*YOUR OBJECTIVE:* Rewrite the listing below as a numbered list, omitting any blank lines.
** Begin DATASET RECORDS **
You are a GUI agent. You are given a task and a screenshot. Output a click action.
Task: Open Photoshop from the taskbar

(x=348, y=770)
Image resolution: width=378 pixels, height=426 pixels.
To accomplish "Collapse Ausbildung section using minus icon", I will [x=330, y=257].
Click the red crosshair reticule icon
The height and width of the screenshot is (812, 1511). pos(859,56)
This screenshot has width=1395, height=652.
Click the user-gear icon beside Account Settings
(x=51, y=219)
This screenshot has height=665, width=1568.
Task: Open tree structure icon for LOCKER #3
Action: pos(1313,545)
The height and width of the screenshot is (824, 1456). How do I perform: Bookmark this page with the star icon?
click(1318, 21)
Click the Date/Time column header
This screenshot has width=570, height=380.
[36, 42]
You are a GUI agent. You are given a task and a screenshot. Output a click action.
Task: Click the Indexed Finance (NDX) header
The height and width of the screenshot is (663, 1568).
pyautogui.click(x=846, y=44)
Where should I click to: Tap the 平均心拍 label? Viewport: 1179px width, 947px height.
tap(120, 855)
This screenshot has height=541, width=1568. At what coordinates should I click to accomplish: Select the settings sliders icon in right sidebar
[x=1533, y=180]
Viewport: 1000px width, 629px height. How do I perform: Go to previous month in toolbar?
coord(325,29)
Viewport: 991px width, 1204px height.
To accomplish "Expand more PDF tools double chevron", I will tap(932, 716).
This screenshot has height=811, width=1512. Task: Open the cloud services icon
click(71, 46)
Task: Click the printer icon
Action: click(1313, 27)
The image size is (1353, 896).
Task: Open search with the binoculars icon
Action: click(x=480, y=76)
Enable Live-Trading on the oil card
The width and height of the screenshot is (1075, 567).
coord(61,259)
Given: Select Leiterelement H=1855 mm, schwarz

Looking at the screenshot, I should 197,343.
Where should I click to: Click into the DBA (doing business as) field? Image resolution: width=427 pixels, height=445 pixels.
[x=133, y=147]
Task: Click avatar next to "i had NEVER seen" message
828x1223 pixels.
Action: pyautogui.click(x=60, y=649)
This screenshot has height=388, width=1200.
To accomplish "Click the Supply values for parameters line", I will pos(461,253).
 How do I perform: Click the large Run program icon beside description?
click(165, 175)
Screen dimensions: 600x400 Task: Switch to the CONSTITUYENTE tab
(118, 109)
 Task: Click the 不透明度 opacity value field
** End DATASET RECORDS **
*WRITTEN ANSWER:*
1. You are a GUI agent. You are given a task and a screenshot. Output a click action.
2. Task: Open Photoshop from the taskbar
3. (x=348, y=770)
4. Image resolution: width=378 pixels, height=426 pixels.
5. To accomplish "Collapse Ausbildung section using minus icon", I will [x=330, y=257].
6. Click the red crosshair reticule icon
7. The height and width of the screenshot is (812, 1511). pos(859,56)
8. This screenshot has width=1395, height=652.
9. Click the user-gear icon beside Account Settings
10. (x=51, y=219)
11. This screenshot has height=665, width=1568.
12. Task: Open tree structure icon for LOCKER #3
13. Action: pos(1313,545)
14. The height and width of the screenshot is (824, 1456). How do I perform: Bookmark this page with the star icon?
15. click(1318, 21)
16. Click the Date/Time column header
17. This screenshot has width=570, height=380.
18. [36, 42]
19. You are a GUI agent. You are given a task and a screenshot. Output a click action.
20. Task: Click the Indexed Finance (NDX) header
21. The height and width of the screenshot is (663, 1568).
22. pyautogui.click(x=846, y=44)
23. Where should I click to: Tap the 平均心拍 label? Viewport: 1179px width, 947px height.
24. tap(120, 855)
25. This screenshot has height=541, width=1568. At what coordinates should I click to accomplish: Select the settings sliders icon in right sidebar
26. [x=1533, y=180]
27. Viewport: 1000px width, 629px height. How do I perform: Go to previous month in toolbar?
28. coord(325,29)
29. Viewport: 991px width, 1204px height.
30. To accomplish "Expand more PDF tools double chevron", I will tap(932, 716).
31. This screenshot has height=811, width=1512. Task: Open the cloud services icon
32. click(71, 46)
33. Task: Click the printer icon
34. Action: click(1313, 27)
35. The image size is (1353, 896).
36. Task: Open search with the binoculars icon
37. Action: click(x=480, y=76)
38. Enable Live-Trading on the oil card
39. The width and height of the screenshot is (1075, 567).
40. coord(61,259)
41. Given: Select Leiterelement H=1855 mm, schwarz
42. Looking at the screenshot, I should 197,343.
43. Where should I click to: Click into the DBA (doing business as) field? Image resolution: width=427 pixels, height=445 pixels.
44. [x=133, y=147]
45. Task: Click avatar next to "i had NEVER seen" message
46. 828x1223 pixels.
47. Action: pyautogui.click(x=60, y=649)
48. This screenshot has height=388, width=1200.
49. To accomplish "Click the Supply values for parameters line", I will pos(461,253).
50.  How do I perform: Click the large Run program icon beside description?
51. click(165, 175)
52. Screen dimensions: 600x400 Task: Switch to the CONSTITUYENTE tab
53. (118, 109)
54.  Task: Click the 不透明度 opacity value field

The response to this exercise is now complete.